> **Exercise text**
= = = =

Numbers don't lie...
I have been implementing threshold training in a quite disciplined way during winter. However, the values I have based my training on were from a test I took in August 2014, so I wasn't entirely sure that I was actually training at correct intensity. This week I took a new test and got my lactate threshold and VO2-max values measured. Unfortunately, all values had gone down since 2014.
Good news first. Among the values that had gone down were also
weight and fat percentage! :-) 2 kg lighter and 5 points less percent body
fat compared to 2014, on the very same scale. My VO2-max had not changed much, around 52, which is still better than that of 99.5% of women my age, and better than even that of 96% of 20 year-old women. And the best news of all is of course Dag Hilland, the conductor of the test. It was so nice to see him again, get loads of information, motivation and advice. No matter how the results come out, the test itself is an incredibly rewarding experience, thanks to Dag. Both Dag himself, and not the least his wife Rebecca, have improved their forms impressively during the last few years, and Dag says it is all due to very disciplined threshold and zone 1 training. So I have been doing the right thing, but with a little too high HR than I needed to.
Not so good news. My heart rate zones are now quite a bit lower than what I thought. My zone 1 is really slow, and my threshold heart rate is about 7 heart beats lower than before. This corresponds to about 0.2 km/h slower speed at this HR. Recall that threshold HR is the point where your body starts producing so much lactic acid that you cannot keep going more than about an hour at that level. So this will have quite a bit to say for my half marathon time. Interestingly, the speeds that I can keep at various heart beats are still the same as before, but my body starts producing lactic acid earlier now than before.

= = = =

> **Data provided**
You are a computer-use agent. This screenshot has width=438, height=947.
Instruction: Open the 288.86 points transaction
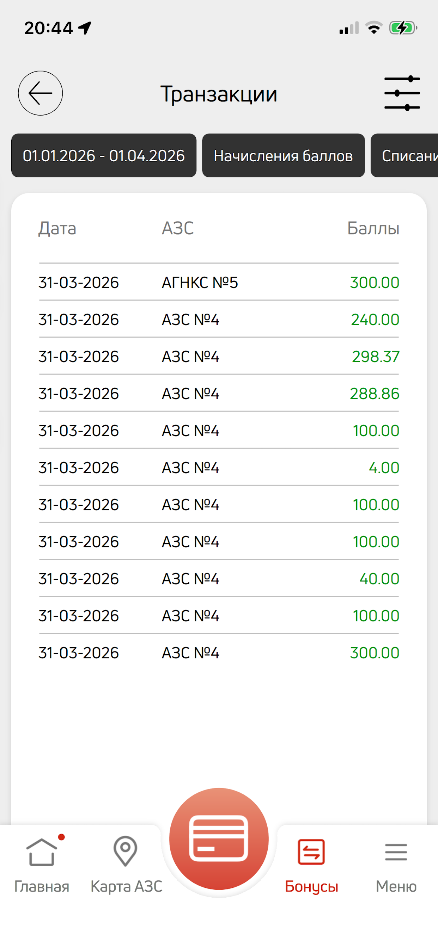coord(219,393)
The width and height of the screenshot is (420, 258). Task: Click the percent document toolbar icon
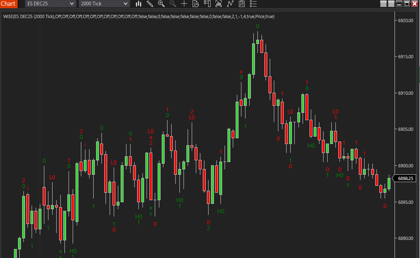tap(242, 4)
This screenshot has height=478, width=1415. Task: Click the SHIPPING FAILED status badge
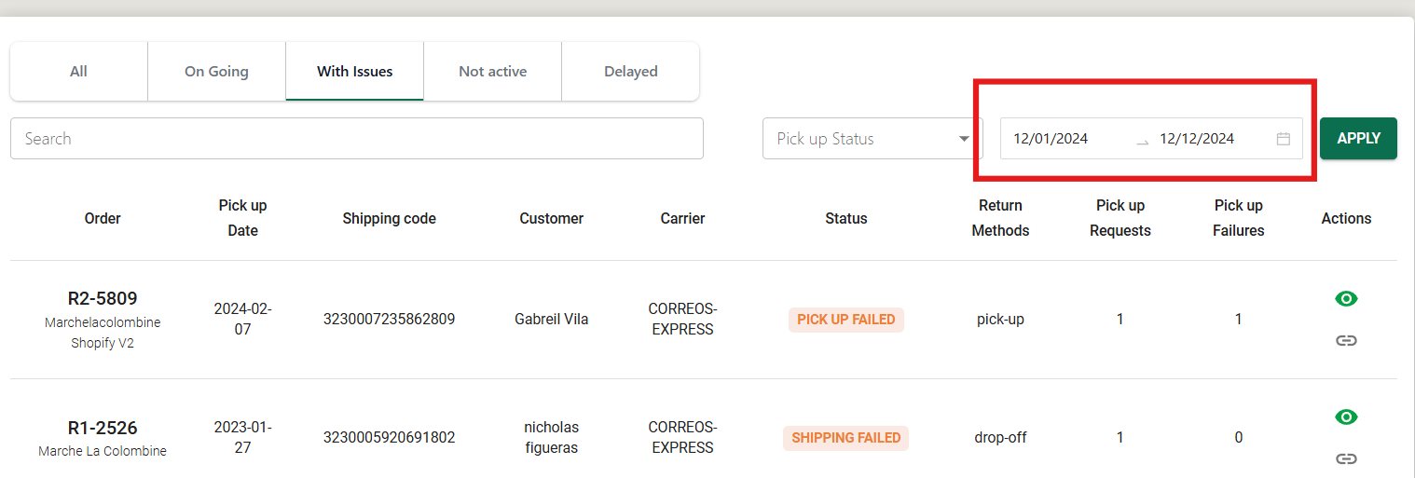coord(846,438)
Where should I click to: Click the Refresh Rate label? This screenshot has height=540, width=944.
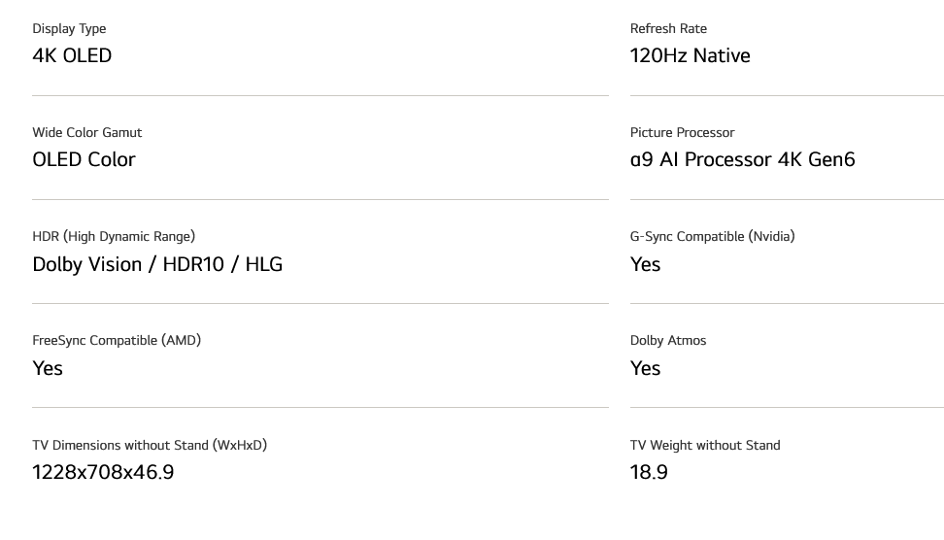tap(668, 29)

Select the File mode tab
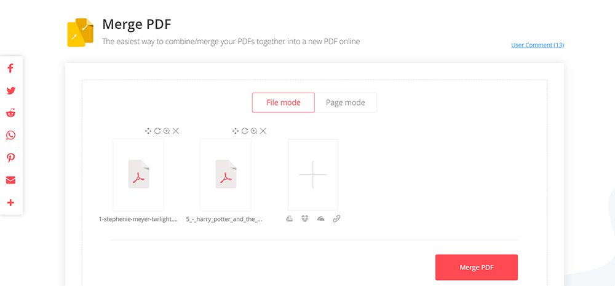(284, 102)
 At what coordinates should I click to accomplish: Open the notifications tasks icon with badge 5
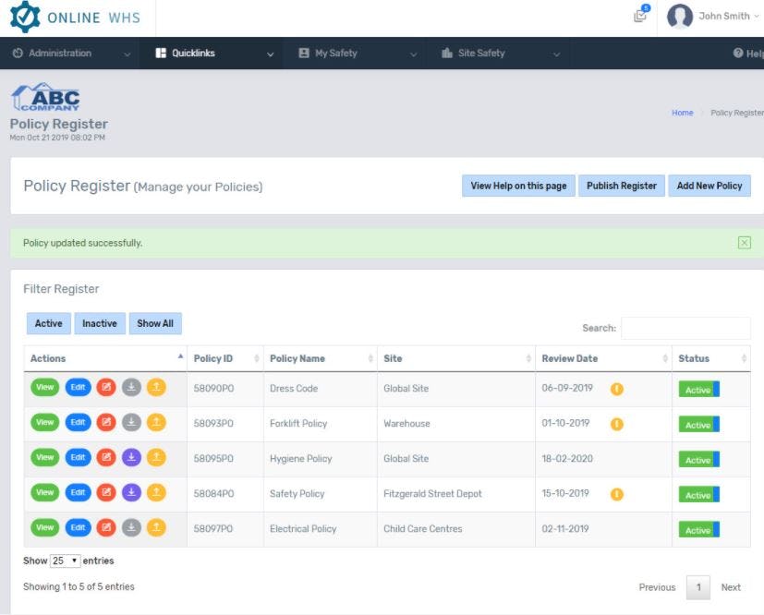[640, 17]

= = = =

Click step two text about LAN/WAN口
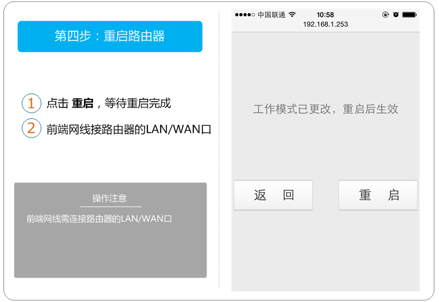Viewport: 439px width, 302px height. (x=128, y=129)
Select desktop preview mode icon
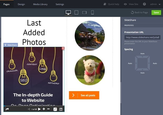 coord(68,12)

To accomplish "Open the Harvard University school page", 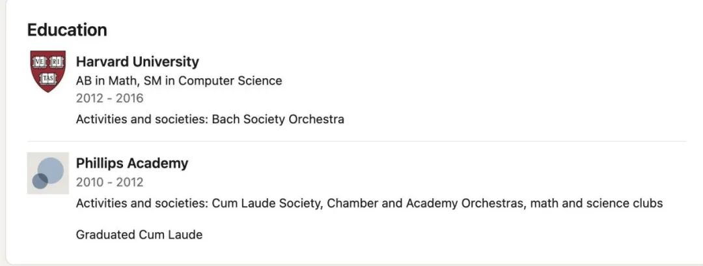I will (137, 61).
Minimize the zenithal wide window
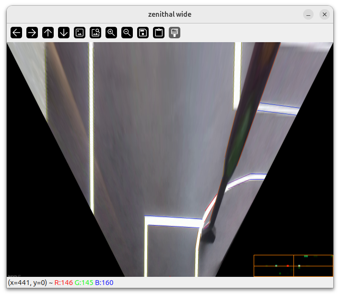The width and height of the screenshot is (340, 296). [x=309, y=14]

= = = =

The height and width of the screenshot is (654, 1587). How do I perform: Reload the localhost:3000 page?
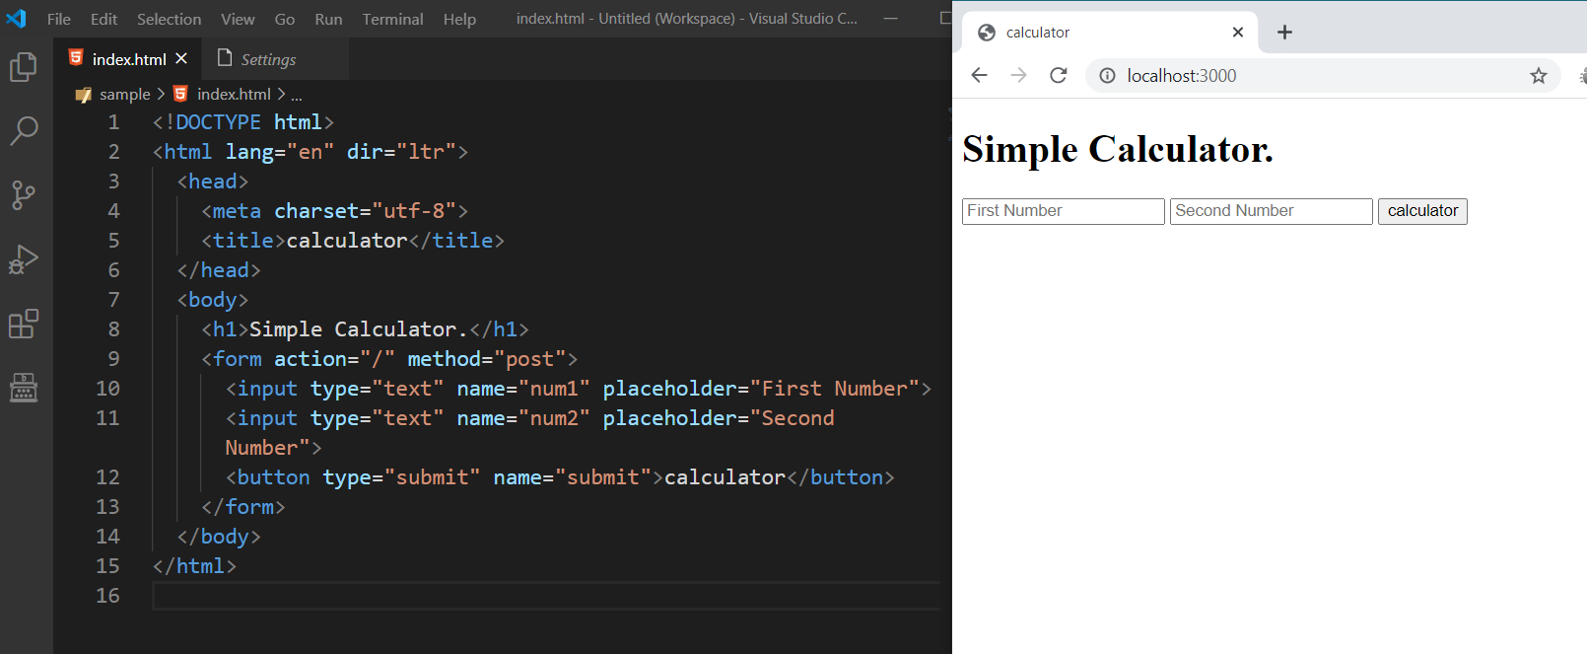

= = = =

In the threshold training text, write out the stretch from "Not so good" through "now than before.", substituting "lactate" for "lactic acid".

Not so good news. My heart rate zones are now quite a bit lower than what I thought. My zone 1 is really slow, and my threshold heart rate is about 7 heart beats lower than before. This corresponds to about 0.2 km/h slower speed at this HR. Recall that threshold HR is the point where your body starts producing so much lactate that you cannot keep going more than about an hour at that level. So this will have quite a bit to say for my half marathon time. Interestingly, the speeds that I can keep at various heart beats are still the same as before, but my body starts producing lactate earlier now than before.